Created attachment 53997 [details] Partial linking path
Since November 2021, there's been a significant regression in the compile time for gimple-match.cc during a bootstrap build (+100% in Stage 2, +73% in Stage 3), with this regression accounting for over 20% of the current total bootstrap time on some aarch64 machines. Most of the change in compile time is due to the following 6 commits (of which one is a performance improvement, and one only regressed the Stage 2 build): 7df89377a7ae3906255e38a79be8e5d962c3a0df 24th November 2021 Enhance optimize_atomic_bit_test_and to handle truncation. (Hongtao Liu) Stage 2: +27% Stage 3: +33% 9a53101caadae1b5c8d791d247b05268ee4f7f92 16th May 2022 Add MIN/MAX folding from fold_cond_expr_with_comparison to match.pd (Richard Biener) Stage 2: +15% Stage 3: +15% 409978d58dafa689c5b3f85013e2786526160f2c 9th August 2022 tree-optimization/106514 - add --param max-jump-thread-paths (Richard Biener) Stage 2: -7% Stage 3: -10% 011d0a033ab370ea38b06b813ac62be8dde0801b 18th August 2022 Make path_range_query standalone and add reset_path. (Aldy Hernandez) Stage 2: +5% Stage 3: +0% 4d9db4bdd458a4b526f59e4bc5bbd549d3861cea 12th December 2022 middle-end: simplify complex if expressions where comparisons are inverse of one another. (Tamar Christina) Stage 2: +10% Stage 3: +9% 733a1b777f16cd397b43a242d9c31761f66d3da8 13th January 2023 sched-deps: do not schedule pseudos across calls [PR108117] (Alexander Monakov) Stage 2: +14% Stage 3: +9%
(In reply to Andrew Carlotti from comment #58) > Since November 2021, there's been a significant regression in the compile > time for gimple-match.cc during a bootstrap build (+100% in Stage 2, +73% in > Stage 3), with this regression accounting for over 20% of the current total > bootstrap time on some aarch64 machines. Thank for the interesting numbers!
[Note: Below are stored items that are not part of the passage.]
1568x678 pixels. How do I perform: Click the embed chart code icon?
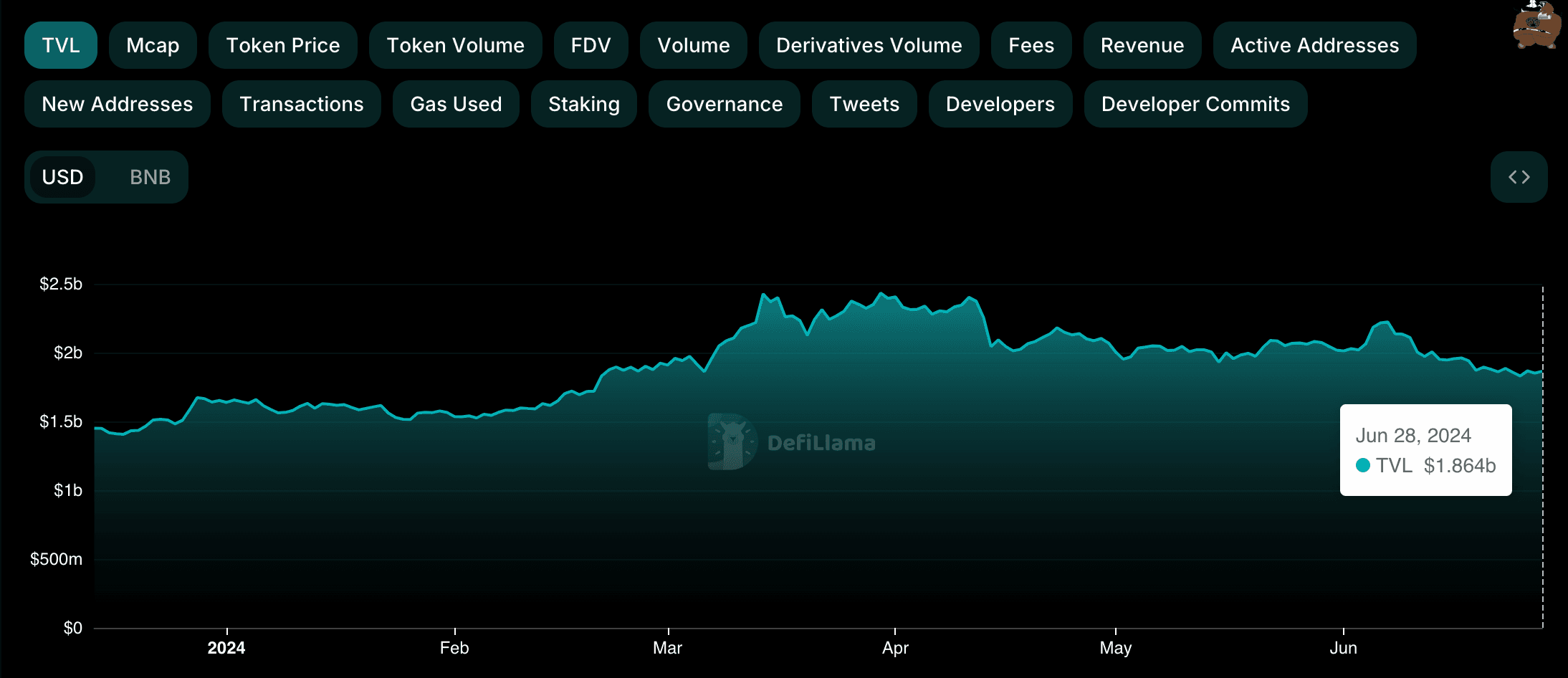point(1519,177)
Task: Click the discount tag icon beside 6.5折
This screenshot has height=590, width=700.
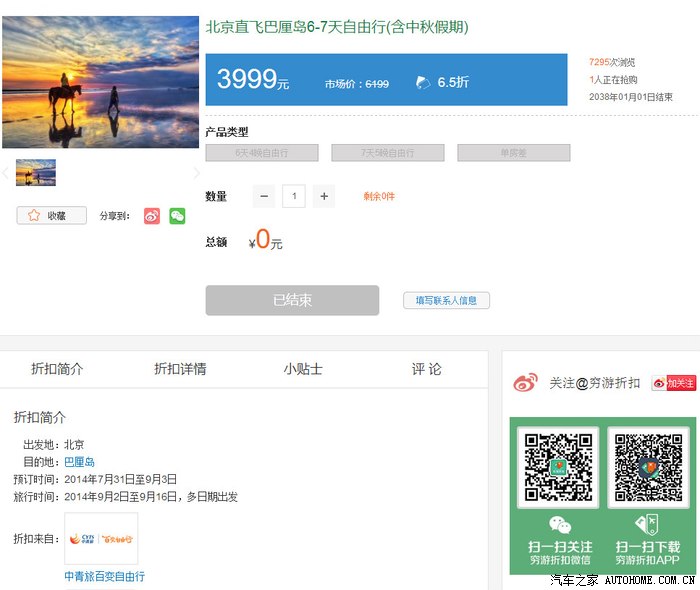Action: pyautogui.click(x=422, y=82)
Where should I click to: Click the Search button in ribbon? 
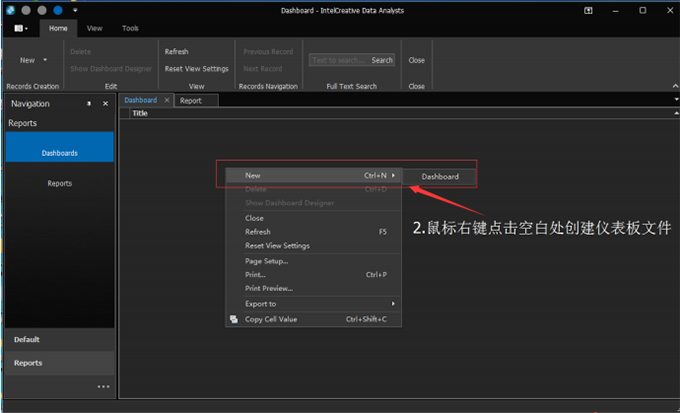[x=382, y=60]
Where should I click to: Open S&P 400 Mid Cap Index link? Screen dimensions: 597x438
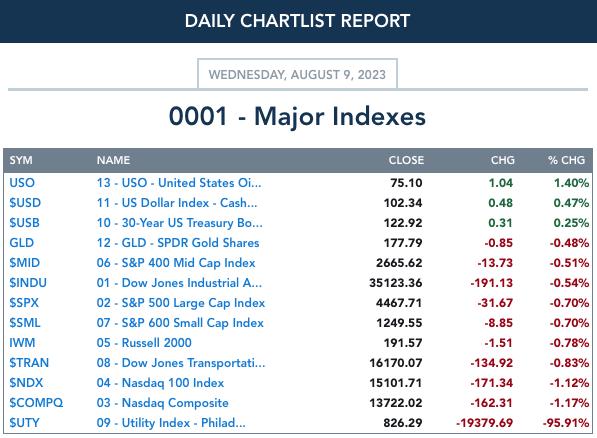tap(176, 263)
Yeah, it's very unfortunate :/ > > Most of the change in compile time is due to the following 6 commits (of > which one is a performance improvement, and one only regressed the Stage 2 > build): > > 7df89377a7ae3906255e38a79be8e5d962c3a0df 24th November 2021 > Enhance optimize_atomic_bit_test_and to handle truncation. (Hongtao Liu) > Stage 2: +27% > Stage 3: +33% This one is btw. a known issue PR108129.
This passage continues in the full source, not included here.